*Aim*: Rewrite all of the data below, changing every "screenshot" to "screen capture" and keeping everything else the same.
● ● ● ● ●
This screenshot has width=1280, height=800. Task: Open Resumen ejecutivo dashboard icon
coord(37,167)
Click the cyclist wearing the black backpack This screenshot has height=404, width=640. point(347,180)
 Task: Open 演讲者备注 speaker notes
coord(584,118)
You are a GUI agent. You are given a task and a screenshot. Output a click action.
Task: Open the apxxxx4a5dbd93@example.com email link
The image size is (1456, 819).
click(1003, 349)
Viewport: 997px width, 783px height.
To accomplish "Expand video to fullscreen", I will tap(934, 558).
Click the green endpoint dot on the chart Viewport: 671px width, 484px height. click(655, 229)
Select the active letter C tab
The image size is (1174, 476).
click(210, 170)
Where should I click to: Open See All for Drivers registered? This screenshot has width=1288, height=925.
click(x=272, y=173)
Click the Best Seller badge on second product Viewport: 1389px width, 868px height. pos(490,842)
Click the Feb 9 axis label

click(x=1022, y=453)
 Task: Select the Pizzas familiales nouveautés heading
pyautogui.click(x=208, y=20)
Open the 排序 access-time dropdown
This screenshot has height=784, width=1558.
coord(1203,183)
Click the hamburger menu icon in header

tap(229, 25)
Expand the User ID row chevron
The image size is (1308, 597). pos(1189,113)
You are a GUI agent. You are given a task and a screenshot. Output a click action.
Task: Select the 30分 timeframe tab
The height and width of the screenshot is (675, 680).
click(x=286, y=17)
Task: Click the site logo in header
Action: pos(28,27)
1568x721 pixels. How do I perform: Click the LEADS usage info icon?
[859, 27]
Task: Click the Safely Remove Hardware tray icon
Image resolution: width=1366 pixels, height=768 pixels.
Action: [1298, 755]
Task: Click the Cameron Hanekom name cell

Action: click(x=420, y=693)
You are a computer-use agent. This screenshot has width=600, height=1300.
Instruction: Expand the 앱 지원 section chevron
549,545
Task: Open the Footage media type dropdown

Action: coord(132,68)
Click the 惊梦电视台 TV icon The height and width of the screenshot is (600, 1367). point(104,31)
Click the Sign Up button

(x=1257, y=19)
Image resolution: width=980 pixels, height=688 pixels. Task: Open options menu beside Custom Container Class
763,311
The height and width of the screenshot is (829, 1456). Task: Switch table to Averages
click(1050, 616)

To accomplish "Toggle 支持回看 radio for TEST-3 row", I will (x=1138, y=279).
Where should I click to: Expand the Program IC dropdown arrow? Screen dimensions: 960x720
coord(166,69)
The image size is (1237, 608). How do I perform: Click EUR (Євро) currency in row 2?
● ● ● ● ●
*Exercise solution*:
This screen capture has width=1280, height=800. Task: Open Resumen ejecutivo dashboard icon
coord(37,167)
Click the cyclist wearing the black backpack This screen capture has height=404, width=640. point(347,180)
 Task: Open 演讲者备注 speaker notes
coord(584,118)
You are a GUI agent. You are given a task and a screen capture. Output a click action.
Task: Open the apxxxx4a5dbd93@example.com email link
The image size is (1456, 819).
click(1003, 349)
Viewport: 997px width, 783px height.
To accomplish "Expand video to fullscreen", I will tap(934, 558).
Click the green endpoint dot on the chart Viewport: 671px width, 484px height. click(655, 229)
Select the active letter C tab
The image size is (1174, 476).
click(210, 170)
Where should I click to: Open See All for Drivers registered? This screen capture has width=1288, height=925.
click(x=272, y=173)
Click the Best Seller badge on second product Viewport: 1389px width, 868px height. pos(490,842)
Click the Feb 9 axis label

click(x=1022, y=453)
 Task: Select the Pizzas familiales nouveautés heading
pyautogui.click(x=208, y=20)
Open the 排序 access-time dropdown
This screen capture has height=784, width=1558.
coord(1203,183)
Click the hamburger menu icon in header

tap(229, 25)
Expand the User ID row chevron
The image size is (1308, 597). pos(1189,113)
You are a GUI agent. You are given a task and a screen capture. Output a click action.
Task: Select the 30分 timeframe tab
The height and width of the screen capture is (675, 680).
click(x=286, y=17)
Task: Click the site logo in header
Action: pos(28,27)
1568x721 pixels. How do I perform: Click the LEADS usage info icon?
[859, 27]
Task: Click the Safely Remove Hardware tray icon
Image resolution: width=1366 pixels, height=768 pixels.
Action: [1298, 755]
Task: Click the Cameron Hanekom name cell

Action: click(x=420, y=693)
You are a computer-use agent. This screen capture has width=600, height=1300.
Instruction: Expand the 앱 지원 section chevron
549,545
Task: Open the Footage media type dropdown

Action: coord(132,68)
Click the 惊梦电视台 TV icon The height and width of the screen capture is (600, 1367). point(104,31)
Click the Sign Up button

(x=1257, y=19)
Image resolution: width=980 pixels, height=688 pixels. Task: Open options menu beside Custom Container Class
763,311
The height and width of the screen capture is (829, 1456). Task: Switch table to Averages
click(1050, 616)

To accomplish "Toggle 支持回看 radio for TEST-3 row", I will (x=1138, y=279).
Where should I click to: Expand the Program IC dropdown arrow? Screen dimensions: 960x720
coord(166,69)
The image size is (1237, 608). How do I perform: Click EUR (Євро) currency in row 2?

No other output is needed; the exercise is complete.